Material for the task Start Marker
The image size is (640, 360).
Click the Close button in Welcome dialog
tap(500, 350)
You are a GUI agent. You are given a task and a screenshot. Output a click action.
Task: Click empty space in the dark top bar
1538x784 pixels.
Material for the task End Marker
Required work
Your reply should be an exact copy of every line from the line with "You are a GUI" through the final line of the data, and nothing more.

Task answer
You are a GUI agent. You are given a task and a screenshot. Output a click action.
Task: Click empty space in the dark top bar
1538x784 pixels.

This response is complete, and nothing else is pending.